The request:
Duplicate the rows verbatim, from the line containing "Switch to the Processes tab" to the line containing "(x=358, y=202)", both included.

Records provided:
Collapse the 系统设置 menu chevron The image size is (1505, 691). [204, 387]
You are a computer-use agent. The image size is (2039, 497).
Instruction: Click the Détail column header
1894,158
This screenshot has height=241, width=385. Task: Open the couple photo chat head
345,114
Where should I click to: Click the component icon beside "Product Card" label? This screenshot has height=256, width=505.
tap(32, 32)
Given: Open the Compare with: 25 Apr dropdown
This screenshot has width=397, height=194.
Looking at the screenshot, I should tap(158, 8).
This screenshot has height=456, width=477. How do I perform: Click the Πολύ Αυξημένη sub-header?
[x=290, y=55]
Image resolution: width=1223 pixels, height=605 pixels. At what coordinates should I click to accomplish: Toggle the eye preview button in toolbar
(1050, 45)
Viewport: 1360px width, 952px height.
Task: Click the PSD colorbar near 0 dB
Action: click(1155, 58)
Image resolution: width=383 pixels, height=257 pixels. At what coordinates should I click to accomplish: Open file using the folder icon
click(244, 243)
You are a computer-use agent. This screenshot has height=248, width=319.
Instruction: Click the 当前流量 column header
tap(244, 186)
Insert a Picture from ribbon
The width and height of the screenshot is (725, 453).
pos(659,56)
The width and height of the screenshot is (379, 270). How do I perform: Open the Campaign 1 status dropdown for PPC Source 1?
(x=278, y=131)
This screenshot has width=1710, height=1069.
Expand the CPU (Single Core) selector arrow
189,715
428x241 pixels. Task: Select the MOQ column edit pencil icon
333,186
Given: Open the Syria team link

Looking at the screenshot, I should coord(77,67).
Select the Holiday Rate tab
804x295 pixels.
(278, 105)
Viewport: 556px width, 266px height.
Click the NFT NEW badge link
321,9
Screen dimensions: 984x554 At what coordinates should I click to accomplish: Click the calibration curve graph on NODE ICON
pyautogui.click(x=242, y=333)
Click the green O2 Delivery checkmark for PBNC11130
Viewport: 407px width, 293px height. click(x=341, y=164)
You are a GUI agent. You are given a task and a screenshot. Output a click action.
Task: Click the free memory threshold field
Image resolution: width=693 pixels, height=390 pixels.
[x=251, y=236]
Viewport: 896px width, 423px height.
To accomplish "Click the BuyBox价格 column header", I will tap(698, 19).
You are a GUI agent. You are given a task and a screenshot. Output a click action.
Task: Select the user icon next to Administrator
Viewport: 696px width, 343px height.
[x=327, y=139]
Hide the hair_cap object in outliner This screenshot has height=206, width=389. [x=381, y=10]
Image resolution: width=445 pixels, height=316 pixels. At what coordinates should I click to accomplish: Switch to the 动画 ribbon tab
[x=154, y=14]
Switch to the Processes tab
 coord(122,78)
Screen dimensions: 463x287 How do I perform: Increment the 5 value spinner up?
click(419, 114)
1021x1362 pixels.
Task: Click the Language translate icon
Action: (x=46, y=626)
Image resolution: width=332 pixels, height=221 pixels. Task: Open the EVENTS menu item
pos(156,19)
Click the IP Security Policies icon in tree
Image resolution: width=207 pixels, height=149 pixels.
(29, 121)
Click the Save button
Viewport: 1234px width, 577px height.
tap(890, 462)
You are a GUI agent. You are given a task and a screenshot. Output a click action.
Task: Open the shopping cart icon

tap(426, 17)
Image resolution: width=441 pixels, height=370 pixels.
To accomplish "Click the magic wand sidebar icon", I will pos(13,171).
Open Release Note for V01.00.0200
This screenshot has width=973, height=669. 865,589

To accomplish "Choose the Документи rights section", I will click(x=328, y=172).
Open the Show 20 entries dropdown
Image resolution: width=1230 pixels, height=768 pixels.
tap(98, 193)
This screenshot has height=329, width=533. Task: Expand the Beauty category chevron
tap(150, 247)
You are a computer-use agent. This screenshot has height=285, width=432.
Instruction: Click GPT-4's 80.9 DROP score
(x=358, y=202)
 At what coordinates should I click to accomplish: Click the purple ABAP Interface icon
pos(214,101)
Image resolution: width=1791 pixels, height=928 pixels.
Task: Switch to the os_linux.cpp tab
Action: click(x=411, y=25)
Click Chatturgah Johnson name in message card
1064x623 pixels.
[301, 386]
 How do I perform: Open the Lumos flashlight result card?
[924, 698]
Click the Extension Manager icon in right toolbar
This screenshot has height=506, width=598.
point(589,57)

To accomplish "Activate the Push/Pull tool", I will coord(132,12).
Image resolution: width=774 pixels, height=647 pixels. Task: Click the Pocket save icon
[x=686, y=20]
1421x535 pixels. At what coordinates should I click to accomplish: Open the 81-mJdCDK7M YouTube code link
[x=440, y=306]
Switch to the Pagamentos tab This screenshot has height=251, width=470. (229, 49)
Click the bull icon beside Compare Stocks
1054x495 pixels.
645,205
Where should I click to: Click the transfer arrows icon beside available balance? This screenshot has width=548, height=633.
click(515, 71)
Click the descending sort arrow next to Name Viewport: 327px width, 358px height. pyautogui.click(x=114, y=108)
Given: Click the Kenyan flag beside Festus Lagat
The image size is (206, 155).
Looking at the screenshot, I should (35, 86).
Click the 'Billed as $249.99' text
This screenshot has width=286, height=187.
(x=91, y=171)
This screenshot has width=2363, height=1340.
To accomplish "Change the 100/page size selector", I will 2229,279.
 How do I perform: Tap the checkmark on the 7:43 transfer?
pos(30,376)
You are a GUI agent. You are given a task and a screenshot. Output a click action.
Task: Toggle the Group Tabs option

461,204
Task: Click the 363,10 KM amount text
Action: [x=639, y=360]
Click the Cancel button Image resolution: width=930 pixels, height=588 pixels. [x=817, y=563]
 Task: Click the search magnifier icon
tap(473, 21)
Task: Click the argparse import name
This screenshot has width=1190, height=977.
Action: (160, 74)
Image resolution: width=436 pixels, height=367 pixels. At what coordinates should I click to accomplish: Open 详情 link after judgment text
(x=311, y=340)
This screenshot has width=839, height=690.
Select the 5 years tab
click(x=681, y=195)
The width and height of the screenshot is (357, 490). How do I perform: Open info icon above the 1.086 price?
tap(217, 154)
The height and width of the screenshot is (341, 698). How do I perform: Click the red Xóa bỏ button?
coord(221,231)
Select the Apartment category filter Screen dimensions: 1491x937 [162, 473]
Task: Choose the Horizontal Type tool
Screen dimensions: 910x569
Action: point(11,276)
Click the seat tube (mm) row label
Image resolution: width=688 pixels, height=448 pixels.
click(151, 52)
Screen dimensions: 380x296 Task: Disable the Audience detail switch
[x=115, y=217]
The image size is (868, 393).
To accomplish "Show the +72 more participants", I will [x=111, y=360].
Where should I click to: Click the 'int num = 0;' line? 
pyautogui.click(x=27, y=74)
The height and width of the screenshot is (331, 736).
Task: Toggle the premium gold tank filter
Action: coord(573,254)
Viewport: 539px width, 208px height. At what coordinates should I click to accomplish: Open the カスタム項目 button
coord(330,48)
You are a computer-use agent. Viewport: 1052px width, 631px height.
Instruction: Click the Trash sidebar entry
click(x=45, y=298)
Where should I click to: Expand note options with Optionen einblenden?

Task response:
Switch to the Processes tab
 coord(122,78)
Screen dimensions: 463x287 How do I perform: Increment the 5 value spinner up?
click(419, 114)
1021x1362 pixels.
Task: Click the Language translate icon
Action: (x=46, y=626)
Image resolution: width=332 pixels, height=221 pixels. Task: Open the EVENTS menu item
pos(156,19)
Click the IP Security Policies icon in tree
Image resolution: width=207 pixels, height=149 pixels.
(29, 121)
Click the Save button
Viewport: 1234px width, 577px height.
tap(890, 462)
You are a GUI agent. You are given a task and a screenshot. Output a click action.
Task: Open the shopping cart icon

tap(426, 17)
Image resolution: width=441 pixels, height=370 pixels.
To accomplish "Click the magic wand sidebar icon", I will pos(13,171).
Open Release Note for V01.00.0200
This screenshot has width=973, height=669. 865,589

To accomplish "Choose the Документи rights section", I will click(x=328, y=172).
Open the Show 20 entries dropdown
Image resolution: width=1230 pixels, height=768 pixels.
tap(98, 193)
This screenshot has height=329, width=533. Task: Expand the Beauty category chevron
tap(150, 247)
You are a computer-use agent. This screenshot has height=285, width=432.
Instruction: Click GPT-4's 80.9 DROP score
(x=358, y=202)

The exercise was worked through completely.